The INSIDER daily digest -- Nov. 13, 2018

By Marjorie Censer / November 13, 2018 at 2:14 PM

Today's INSIDER Daily Digest includes the latest on an Army audit, an update on the Pentagon's vision for hypersonics and one expert's view of what to expect from divided government.

In a letter sent in September, an Army official warned that its independent auditor was “unable to obtain sufficient, appropriate audit evidence to provide a basis for an audit opinion on the financial statements and related notes”:

Army notifies Congress of 'disclaimer of opinion' on financial audit

The Army's independent auditor, KPMG, has notified the Pentagon's inspector general it intends to issue this year a disclaimer of opinion on the service's fiscal year 2018 general fund and working capital fund financial statements, a service official told Congress earlier this year.

Pentagon official Mike Griffin today appeared at the Center for Strategic and International Studies and discussed hypersonics:

Griffin: DOD contemplating low-cost hypersonic weapon for new cost-imposing strategy

Pentagon policy makers are envisioning a potential future in which the U.S. military possesses stockpiles of relatively low-cost, hypersonic boost-glide weapons that can be used to hold high-priority adversary targets at risk, giving Washington a new cost-imposing tool in the great power competition against Russia and China.

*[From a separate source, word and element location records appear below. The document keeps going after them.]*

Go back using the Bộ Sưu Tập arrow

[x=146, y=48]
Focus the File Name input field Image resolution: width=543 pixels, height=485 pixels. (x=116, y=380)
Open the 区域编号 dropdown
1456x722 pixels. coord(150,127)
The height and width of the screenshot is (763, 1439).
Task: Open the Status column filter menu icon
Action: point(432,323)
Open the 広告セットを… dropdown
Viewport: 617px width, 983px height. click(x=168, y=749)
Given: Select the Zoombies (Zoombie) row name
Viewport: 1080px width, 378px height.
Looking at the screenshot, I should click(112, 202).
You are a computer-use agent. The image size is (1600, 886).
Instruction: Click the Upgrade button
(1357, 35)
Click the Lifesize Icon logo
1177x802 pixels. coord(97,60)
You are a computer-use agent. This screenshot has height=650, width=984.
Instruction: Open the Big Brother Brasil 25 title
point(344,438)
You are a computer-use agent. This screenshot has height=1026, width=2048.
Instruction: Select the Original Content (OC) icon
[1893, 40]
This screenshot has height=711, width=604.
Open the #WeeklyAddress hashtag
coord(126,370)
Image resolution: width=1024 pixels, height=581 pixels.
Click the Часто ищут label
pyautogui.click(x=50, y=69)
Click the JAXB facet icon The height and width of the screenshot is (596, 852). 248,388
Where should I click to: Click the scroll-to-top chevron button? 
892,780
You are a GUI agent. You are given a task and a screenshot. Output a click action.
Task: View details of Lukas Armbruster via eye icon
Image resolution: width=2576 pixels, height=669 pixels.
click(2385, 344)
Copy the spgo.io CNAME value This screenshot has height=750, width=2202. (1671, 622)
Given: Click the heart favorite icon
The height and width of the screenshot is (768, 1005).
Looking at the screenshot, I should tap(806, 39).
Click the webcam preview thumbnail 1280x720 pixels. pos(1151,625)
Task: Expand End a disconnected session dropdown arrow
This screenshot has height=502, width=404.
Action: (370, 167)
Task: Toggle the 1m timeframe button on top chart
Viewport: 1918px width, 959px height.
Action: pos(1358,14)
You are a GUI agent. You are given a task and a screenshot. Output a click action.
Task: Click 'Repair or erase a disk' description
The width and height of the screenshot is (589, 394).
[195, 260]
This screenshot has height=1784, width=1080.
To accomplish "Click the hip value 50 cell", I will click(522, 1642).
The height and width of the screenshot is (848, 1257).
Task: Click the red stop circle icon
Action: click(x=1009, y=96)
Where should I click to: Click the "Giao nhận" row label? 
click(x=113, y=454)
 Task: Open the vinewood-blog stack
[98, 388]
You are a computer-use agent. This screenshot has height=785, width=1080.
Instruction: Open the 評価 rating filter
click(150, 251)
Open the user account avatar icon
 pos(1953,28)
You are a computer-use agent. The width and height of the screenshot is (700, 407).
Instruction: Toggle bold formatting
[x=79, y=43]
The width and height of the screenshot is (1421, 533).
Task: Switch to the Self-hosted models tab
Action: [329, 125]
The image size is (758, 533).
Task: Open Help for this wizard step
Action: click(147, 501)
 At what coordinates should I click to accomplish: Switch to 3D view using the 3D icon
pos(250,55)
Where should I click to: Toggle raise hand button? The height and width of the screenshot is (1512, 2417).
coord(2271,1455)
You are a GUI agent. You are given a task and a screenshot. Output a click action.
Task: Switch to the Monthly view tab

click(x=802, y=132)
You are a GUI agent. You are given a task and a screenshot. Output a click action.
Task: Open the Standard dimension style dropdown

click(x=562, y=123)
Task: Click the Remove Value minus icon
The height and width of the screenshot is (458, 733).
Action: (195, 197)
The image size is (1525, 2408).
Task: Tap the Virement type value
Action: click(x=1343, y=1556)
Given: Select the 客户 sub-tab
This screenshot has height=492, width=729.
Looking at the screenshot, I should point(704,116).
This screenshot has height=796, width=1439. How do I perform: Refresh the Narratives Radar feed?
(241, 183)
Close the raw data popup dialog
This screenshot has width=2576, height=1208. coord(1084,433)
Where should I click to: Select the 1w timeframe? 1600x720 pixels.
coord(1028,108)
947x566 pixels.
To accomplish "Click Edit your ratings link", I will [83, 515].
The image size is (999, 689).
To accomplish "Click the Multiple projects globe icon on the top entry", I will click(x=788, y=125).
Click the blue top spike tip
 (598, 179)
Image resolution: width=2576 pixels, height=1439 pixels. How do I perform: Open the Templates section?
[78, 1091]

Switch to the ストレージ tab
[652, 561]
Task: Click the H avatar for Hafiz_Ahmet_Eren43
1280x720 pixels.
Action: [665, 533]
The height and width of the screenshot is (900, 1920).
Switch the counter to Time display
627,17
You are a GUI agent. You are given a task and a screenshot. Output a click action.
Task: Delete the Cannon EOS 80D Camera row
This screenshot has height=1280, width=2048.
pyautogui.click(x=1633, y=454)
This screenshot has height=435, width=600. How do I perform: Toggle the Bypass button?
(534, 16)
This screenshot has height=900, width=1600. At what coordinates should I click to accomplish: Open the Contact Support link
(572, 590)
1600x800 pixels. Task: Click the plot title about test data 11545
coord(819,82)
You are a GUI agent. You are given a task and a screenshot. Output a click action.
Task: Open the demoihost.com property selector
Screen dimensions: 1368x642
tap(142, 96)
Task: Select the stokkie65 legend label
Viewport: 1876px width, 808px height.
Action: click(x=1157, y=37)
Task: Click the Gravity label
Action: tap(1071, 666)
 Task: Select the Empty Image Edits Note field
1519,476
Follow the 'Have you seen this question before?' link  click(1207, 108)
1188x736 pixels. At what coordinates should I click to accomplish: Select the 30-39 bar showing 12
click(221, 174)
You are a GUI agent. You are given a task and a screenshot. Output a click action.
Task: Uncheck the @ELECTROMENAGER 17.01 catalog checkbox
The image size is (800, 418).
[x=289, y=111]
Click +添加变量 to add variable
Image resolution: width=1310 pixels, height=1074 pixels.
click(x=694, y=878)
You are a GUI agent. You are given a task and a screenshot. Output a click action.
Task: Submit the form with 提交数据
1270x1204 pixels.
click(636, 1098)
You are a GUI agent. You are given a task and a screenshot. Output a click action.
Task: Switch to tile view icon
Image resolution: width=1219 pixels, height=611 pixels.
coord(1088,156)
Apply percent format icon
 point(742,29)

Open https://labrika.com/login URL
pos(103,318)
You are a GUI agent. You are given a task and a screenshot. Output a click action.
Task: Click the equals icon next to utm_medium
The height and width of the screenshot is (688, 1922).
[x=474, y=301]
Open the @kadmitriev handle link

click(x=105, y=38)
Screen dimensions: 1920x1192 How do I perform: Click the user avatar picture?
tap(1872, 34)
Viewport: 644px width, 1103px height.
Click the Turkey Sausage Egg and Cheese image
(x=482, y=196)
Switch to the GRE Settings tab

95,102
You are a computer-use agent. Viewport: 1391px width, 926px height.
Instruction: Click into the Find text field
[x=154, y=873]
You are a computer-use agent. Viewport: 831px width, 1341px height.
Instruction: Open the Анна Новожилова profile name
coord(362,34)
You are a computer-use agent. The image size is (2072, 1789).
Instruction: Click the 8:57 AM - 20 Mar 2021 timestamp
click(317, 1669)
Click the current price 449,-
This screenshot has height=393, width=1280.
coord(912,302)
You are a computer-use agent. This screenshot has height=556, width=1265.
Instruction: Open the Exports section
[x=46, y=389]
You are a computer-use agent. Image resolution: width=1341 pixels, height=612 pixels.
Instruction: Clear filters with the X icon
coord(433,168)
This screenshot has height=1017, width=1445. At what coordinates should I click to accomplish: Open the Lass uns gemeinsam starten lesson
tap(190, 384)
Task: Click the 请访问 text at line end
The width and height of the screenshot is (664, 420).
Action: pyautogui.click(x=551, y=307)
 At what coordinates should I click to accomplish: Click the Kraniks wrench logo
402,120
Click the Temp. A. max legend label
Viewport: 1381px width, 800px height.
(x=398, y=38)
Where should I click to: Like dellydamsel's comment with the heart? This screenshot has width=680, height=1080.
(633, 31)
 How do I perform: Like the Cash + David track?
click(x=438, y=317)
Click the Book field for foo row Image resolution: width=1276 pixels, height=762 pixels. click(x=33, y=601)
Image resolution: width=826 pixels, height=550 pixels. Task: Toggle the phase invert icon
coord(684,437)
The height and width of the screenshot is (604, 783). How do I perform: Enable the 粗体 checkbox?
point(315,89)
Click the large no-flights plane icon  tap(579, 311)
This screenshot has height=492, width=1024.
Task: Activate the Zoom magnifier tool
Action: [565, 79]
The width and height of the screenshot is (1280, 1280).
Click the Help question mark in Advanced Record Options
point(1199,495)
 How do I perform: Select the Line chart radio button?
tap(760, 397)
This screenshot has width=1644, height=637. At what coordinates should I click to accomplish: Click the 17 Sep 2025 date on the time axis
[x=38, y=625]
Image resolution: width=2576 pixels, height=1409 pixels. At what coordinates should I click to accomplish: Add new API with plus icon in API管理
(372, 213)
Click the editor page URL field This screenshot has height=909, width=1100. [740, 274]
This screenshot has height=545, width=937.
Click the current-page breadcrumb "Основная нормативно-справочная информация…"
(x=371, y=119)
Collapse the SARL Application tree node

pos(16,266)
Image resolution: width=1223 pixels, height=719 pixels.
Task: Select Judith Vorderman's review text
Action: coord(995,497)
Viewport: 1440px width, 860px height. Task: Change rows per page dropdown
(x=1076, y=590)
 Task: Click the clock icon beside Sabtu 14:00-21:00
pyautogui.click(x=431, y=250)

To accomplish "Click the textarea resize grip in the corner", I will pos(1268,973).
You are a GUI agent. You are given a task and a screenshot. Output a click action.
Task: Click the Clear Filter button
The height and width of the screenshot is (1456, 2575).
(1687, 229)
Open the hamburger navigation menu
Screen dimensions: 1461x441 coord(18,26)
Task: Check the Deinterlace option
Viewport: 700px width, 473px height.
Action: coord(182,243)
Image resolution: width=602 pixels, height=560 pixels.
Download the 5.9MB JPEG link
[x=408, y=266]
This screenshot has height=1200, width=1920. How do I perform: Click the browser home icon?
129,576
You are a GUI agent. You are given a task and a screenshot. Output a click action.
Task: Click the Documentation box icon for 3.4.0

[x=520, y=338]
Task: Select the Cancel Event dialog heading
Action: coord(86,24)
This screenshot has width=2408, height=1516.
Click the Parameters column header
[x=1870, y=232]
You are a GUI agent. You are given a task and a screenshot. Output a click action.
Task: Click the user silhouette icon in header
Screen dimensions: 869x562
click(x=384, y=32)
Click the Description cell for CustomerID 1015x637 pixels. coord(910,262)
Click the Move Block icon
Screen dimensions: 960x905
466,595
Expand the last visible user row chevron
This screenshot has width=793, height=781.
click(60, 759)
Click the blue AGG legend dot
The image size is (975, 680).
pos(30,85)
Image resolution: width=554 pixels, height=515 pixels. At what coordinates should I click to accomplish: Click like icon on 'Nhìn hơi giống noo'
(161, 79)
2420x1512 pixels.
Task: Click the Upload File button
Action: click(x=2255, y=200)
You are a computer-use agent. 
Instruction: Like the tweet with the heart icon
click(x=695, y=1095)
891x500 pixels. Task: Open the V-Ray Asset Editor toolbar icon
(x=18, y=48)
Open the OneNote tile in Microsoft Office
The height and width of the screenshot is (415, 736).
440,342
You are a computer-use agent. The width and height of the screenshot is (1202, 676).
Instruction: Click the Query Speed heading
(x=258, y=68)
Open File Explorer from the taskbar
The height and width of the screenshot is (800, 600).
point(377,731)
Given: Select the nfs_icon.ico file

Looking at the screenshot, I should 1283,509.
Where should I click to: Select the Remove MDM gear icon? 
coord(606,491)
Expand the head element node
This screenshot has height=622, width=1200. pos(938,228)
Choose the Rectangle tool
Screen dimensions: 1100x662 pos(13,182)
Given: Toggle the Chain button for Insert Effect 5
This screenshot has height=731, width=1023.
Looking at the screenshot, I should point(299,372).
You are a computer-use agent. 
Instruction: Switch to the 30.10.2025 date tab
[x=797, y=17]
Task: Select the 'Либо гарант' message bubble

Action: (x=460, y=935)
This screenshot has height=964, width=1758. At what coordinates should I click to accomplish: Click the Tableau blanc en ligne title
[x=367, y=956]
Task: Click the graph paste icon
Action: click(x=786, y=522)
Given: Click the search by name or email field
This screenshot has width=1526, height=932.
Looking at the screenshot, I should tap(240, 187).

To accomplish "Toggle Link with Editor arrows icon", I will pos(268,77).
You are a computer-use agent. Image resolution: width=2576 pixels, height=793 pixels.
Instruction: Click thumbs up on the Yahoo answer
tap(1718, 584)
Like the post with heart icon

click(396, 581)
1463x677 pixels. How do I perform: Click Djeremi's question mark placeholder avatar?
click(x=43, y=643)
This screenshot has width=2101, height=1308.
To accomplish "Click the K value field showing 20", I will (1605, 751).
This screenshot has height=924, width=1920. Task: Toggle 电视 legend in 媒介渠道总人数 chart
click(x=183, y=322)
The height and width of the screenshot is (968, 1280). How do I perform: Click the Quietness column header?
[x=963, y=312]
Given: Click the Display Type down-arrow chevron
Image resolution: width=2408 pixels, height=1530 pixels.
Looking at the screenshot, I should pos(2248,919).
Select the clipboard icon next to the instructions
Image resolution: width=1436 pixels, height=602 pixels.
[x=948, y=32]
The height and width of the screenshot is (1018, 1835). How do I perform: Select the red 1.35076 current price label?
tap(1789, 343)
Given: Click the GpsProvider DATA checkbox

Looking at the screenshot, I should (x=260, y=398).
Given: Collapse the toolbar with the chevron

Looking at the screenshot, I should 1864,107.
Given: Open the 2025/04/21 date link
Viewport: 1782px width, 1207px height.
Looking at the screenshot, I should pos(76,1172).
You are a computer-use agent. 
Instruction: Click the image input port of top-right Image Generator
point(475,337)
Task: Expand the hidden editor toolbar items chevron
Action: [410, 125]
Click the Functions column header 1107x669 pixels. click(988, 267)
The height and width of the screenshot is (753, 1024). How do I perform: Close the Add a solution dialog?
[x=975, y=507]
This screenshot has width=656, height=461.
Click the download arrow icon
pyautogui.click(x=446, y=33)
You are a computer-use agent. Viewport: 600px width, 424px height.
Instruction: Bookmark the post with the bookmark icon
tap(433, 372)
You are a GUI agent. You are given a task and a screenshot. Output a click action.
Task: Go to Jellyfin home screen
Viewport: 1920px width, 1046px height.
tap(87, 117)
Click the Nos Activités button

Arnold Punaro, who spent decades as a staff member on Capitol Hill, has a new report on what divided government might mean for national security:

Punaro: Divided government 'is the norm in recent history, not the exception'

Divided government has been commonplace in recent decades and has not prevented signed defense bills and significant legislative accomplishments, Arnold Punaro argues in a new paper.

Read the report here.

Inside the Air Force interviewed multiple experts about the way adding air-to-air missiles to MQ-9 Reapers could significantly change the battlespace:

Air-to-air missiles can expand MQ-9's role in high-end conflicts, experts say

Arming MQ-9 Reapers with air-to-air missiles can prepare the remotely piloted aircraft for a future filled with enemy unmanned systems and for new roles in contested airspace, defense experts tell Inside Defense.